Even without the incentive of “moar profit$” they never entertained Flash because fundamentally, it sucked. When it landed in Android, it was a bloated mess that sucked the battery dry and was slow as molasses. On every platform it existed on, it was a usability and security nightmare. No, Apple “killed” Flash by making a sane decision not to allow it in their fledgling platform because Flash outright sucked, informed largely by the abhorrent performance on all platforms.
> And Microsoft installing IE and setting it as the default browser?
SMH. There was never an issue with Microsoft providing IE as a default initially - that came later with the EU. The biggest issue was that if an OEM (a Dell or an HP) struck a deal with Netscape to provide that as default, Microsoft threatened to remove the OEMs license to distribute Windows. In the late ‘90s and early ‘00s that would have been the death knell of an OEM. And that is the anti-trust part. They abused the position as the number 1 desktop os ( by a significant margin) to take control of the then nascent browser market.
I was writing Flash-based apps/sites at the time and there wasn't a single device we had in our QA set that we thought was "acceptable" in its performance. It was buggy. It'd crash out of nowhere. It'd consume so much memory that user's apps were force quit left and right.
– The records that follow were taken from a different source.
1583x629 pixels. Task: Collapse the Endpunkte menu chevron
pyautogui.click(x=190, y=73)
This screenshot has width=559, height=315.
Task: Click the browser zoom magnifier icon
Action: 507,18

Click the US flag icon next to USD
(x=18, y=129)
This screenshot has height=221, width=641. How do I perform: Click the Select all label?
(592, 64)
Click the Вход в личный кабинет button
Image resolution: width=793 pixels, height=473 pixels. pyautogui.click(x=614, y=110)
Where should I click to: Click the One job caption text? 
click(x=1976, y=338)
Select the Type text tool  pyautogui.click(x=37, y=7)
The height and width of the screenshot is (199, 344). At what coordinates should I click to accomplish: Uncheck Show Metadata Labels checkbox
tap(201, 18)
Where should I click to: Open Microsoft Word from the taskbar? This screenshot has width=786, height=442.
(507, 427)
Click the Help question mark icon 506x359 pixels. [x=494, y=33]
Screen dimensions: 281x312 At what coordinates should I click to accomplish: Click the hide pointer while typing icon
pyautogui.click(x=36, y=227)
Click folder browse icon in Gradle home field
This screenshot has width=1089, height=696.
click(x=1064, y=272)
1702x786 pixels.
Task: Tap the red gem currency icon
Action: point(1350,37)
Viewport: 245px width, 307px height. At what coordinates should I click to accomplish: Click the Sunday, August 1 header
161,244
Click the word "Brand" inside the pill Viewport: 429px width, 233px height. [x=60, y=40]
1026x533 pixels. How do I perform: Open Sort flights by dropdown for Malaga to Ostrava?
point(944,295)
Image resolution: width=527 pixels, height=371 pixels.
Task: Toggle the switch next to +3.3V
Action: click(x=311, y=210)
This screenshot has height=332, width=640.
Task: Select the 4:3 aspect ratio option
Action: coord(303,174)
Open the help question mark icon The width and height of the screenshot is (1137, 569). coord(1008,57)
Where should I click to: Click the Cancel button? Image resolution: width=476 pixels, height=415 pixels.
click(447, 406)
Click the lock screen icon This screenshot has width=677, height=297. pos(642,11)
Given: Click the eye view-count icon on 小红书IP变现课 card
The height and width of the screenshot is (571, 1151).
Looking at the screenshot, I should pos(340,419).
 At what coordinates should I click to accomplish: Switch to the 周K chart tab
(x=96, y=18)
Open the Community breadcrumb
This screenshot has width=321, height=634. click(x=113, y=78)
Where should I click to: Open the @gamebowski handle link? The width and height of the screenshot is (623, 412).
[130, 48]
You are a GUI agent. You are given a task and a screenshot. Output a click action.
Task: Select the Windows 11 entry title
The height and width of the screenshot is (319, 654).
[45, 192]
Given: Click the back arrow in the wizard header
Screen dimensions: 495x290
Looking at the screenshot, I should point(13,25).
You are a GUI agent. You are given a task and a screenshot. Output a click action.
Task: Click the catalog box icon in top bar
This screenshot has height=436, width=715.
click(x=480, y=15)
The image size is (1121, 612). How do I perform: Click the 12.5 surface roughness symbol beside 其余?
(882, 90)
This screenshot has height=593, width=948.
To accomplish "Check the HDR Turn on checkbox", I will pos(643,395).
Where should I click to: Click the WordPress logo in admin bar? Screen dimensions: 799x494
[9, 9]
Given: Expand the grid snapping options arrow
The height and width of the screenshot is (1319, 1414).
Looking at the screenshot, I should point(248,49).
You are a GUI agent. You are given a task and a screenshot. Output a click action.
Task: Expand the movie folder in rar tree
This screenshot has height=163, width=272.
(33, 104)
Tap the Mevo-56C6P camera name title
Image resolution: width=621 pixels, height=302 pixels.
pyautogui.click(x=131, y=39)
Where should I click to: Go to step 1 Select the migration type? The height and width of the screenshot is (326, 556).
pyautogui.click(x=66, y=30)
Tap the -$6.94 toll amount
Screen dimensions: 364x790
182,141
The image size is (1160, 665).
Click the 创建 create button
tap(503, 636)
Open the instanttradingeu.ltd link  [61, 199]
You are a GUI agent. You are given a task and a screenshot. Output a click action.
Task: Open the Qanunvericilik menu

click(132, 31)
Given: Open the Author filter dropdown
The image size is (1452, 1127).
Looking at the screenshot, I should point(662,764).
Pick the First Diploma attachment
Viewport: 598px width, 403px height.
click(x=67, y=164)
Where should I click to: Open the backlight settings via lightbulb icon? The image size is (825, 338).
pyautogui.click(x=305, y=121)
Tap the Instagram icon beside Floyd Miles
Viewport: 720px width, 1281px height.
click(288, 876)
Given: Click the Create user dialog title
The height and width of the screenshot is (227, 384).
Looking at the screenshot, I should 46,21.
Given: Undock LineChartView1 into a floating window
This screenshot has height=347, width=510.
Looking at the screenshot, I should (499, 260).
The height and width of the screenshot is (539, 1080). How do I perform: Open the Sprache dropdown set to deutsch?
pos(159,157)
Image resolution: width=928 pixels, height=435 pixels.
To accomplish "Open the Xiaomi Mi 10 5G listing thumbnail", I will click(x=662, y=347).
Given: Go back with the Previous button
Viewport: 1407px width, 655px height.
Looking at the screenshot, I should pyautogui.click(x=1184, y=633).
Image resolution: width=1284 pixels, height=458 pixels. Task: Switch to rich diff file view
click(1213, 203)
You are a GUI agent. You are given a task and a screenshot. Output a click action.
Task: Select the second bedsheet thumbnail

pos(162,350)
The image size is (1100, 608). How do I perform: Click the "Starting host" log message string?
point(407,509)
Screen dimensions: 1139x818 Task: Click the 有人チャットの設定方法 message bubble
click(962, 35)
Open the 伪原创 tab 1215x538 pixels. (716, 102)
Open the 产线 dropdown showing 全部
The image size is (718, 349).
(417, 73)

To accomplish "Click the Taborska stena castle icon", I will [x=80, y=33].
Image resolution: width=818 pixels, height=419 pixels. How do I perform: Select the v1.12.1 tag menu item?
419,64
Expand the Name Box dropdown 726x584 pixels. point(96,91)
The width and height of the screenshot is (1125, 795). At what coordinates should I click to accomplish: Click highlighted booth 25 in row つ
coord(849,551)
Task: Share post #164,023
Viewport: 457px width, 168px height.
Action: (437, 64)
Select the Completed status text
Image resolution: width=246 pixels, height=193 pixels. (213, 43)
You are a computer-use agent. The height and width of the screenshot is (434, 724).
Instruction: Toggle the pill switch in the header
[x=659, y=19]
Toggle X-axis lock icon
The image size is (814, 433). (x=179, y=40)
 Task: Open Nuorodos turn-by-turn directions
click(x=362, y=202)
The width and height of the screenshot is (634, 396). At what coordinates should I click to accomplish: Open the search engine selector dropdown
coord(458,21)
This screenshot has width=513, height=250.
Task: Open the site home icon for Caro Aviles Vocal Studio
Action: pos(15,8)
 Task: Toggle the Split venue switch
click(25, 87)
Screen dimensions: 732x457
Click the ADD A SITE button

It would kill a battery with a quickness such that we had one customer who had to carry multiple spare batteries just to use the app we wrote for their internal team.
It was bad in every way a thing could be bad.
You probably recall that mobile internet in general was far from fluid in those days; Browsers couldn't handle multiple tabs well, and iOS would show an annoying mosaic if you scrolled web pages too fast (before the browser could render the page). I would rather have the option of having something imperfect available, than have the OS vendor lock them out entirely.